Subcontractor default is neither understated nor under-reported. Everyone in the industry is familiar with it and the consequences of the likely, yet always surprising, situation when a subcontractor defaults on a project.
Starting in 2008, the construction economy started to tank and the industry experienced a wide number of subcontractor defaults. Now that the economy is recovering, it’s natural to think that defaults will be less common. The unfortunate fact is that subcontractor default is three times more likely in this recovering period than it ever was in the economic downturn.
Therefore, it is more important than ever to review why subcontractors fail, and what everyone else should be doing about such failures.
Why Do Subcontractors Fail?
There are options for companies to mitigate the risks of subcontractor failures. Understanding why subcontractors fail can help fix the problem at the source, as opposed to focusing on too many failure symptoms.
- Cash flow. The most basic explanation for subcontractor failure is that the business runs out of cash. There are many reasons for this; most notably, subcontractors often are expected to float the project costs. They pay for all materials on terms, pay all laborers weekly, give up to 10 percent of their revenue to retainage withholdings, and then wait for 30, 45, 60 days, or longer, after fronting the cash to get paid by the general contractor or owner. These are unrealistic expectations for any company that is not flush with capital.
- Lack of access to capital. Because subcontracting is such a risky and cash-hungry business, it’s really difficult for businesses to get capital access from traditional banking sources. This is especially true in the recovering economy, where lenders are more reluctant to fund construction investments than ever. The result is that subcontractors lack any access to affordable capital. When they are pushed to get funding, they pay higher rates, putting them into a vicious cycle of interest payments and cash needs.
- Tough work. Selling washing machines is simple. A buyer gives the seller money, and the seller gives the buyer a washing machine. The machine may have a flaw, but identifying the flaw and fixing it is pretty simple. However, in the subcontracting business, work is layered upon the work of many other parties; the work itself must meet a subjective-type approval; and there are many things that can go wrong on the jobsite that puts the subcontractor in a practical or legal crosshairs. This all feeds into the aforementioned problems, as this is yet another cause for heightened cash needs.

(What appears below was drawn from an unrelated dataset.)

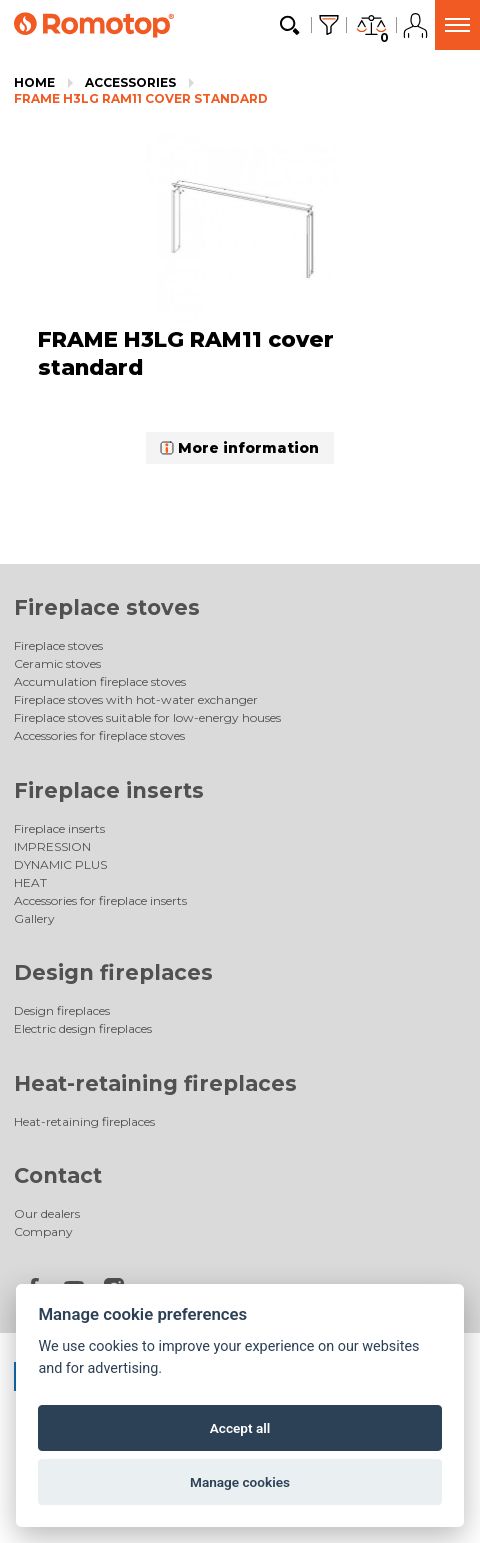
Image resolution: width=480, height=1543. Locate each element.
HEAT (30, 882)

Three Ways to Handle Subcontractor Failure
The failure of a subcontractor can be sudden and can cause vast problems. Therefore, the question is whether anything can be done about it. Following are the top three ways to protect against subcontractor failure.

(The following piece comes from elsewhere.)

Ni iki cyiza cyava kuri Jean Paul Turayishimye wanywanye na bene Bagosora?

- Lien rights. Though this doesn’t apply to firms at the top of the chain (general contractors, owners and lenders), it is still the number one protection measure because of how enormously effective it is for all of the other affected parties. In fact, it is even effective for the defaulting subcontractor, as it can put it in the best position to claw its way out of a bankruptcy proceedings. Lien rights protect a company’s right to get paid for work, and more importantly, prevent companies from being placed into the back of a payment line. A subcontractor in the front of the payment line avoids cash problems, and is insulated from others defaulting on the project.
- Surety bonds. Subcontractors can obtain performance bonds and payment bonds, and it’s common for general contractors, owners and lenders to require some subcontractors to acquire these bonds. When a subcontractor has these bonds, a default is less burdensome because the surety bond will compensate the affected parties for the losses.

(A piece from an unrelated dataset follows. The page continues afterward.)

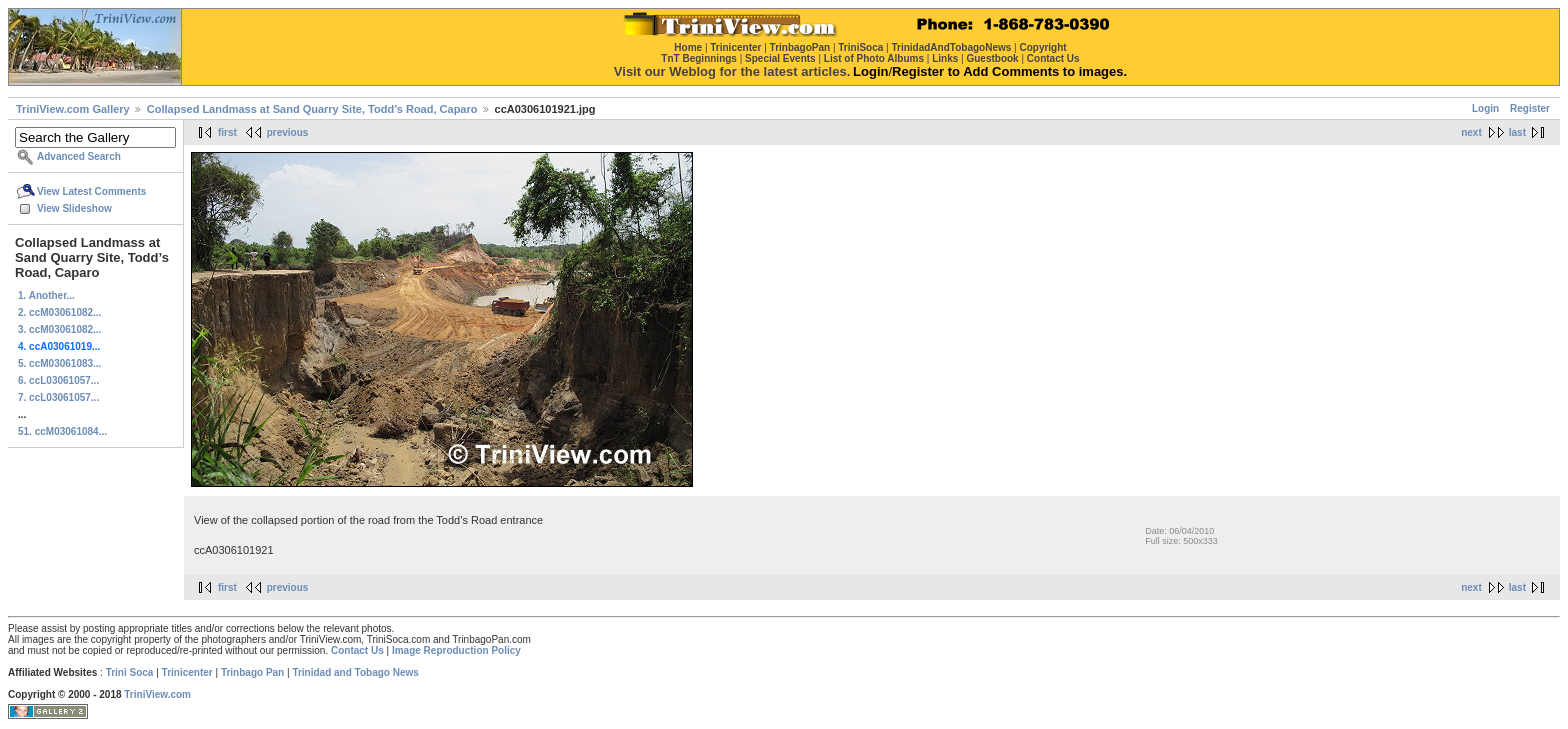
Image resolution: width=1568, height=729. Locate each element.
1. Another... (46, 295)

- Prequalification. Top-of-the-chain parties often use prequalification to assess the likelihood of failure by a lower-tiered party (e.g., a subcontractor). Lower-tiered parties also can use prequalification to assess the problems that might arise by higher-tiered parties.
Everyone is affected by default and should do preliminary analysis to avoid it. Examining the ability of a subcontractor to deal with expected cash flow challenges is a necessary evil in today’s construction economy. Also, it serves everyone well to make sure the subcontractor is taking measures to protect lien rights. If not, the subcontractor is going to be in the back of the payment line, and the result is a heightened default risk.